The paper starts with a list of neighbour genes known to be syntenic with their gene of interest (GOI) in humans. They then classified all genes in their genomes of interest as being orthologous to neighbour genes, orthologous to non-neighbour genes, or species-specific. Then, to identify significant clustering they used the exact binomial test to test whether the observed number of neighbour gene orthologues co-localizing to a scaffold is significantly higher than the expected number.

However for Amphimedon they also (or instead?) did a Monte Carlo simulation, where they simulated the null distribution of neighbour genes in the absence of synteny. I'm not completely sure why they also did this MC, but perhaps because the Amphimedon scaffolds are sub-chromosomal? The p-value for a test of clustering is calculated as the proportion of simulations in which the number of scaffolds occupied by neighbour genes is less than or equal to the actual number observed. This was described in the Ramos supplement, and most of it seems to make sense to me, but not everything. For instance they say that the results are stored in an "amphisimulation" relational database, but what is that?! Google only brings up that paper and 3 random websites.

Sub-issues:

  1. I have definitely bitten off more than I can chew. Given how manual this process is, I will definitely not be getting through the 67 neural genes I've found.
  2. Ramos supplied a link to the scripts but the link no longer works. This will require coding which can take a lot of time.
  3. These papers relied on a list of neighbour genes that have been previously identified, but none of my genes of interest have had any synteny analysis done on them. Just doing this would probably be a project in itself.

Towards issue 3: I have been working to get DAGchainer to work on Farnam. DAGchainer was chosen partly because it doesn't use outdated unavailable file types, but also because relative to other popular programs it should function acceptably on fragmented genomes. From my readings, it sounds like essentially no normal synteny program will work on genomes that are as fragmented as non-bilaterian genomes. But I can use DAGchainer to identify neighbour genes in model organisms first, then go through the more manual procedure outlined in Ramos et al. to search for synteny in non-bilaterian genomes.

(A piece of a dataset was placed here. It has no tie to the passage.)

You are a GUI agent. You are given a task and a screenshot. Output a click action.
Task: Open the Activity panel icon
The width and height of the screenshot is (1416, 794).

DAGchainer seems to be installed BUT the scripts are ten years old and ran on an old version of g++ that so far I haven't been able to get working on Farnam. Switching out the outdated library names for their new libraries allowed the program to run without error - however some warnings did come up. The test data seemed to run without error but one file has output that isn't identical to what was expected. I am still trying to sort this out!

Questions for Casey

Do you have any advice on how I might be able to make this project more realistic in the time frame I have? If I had to do a portion of this project, what part would you most like to see?

Thanks for your help!

jasminelmah commented 5 years ago

Alternatively I can try out Warren Francis' microsynteny script [here](https: 503 //bitbucket.org/wrf/sequences/). Designed to work on highly fragmented genomes with thousands of scaffolds.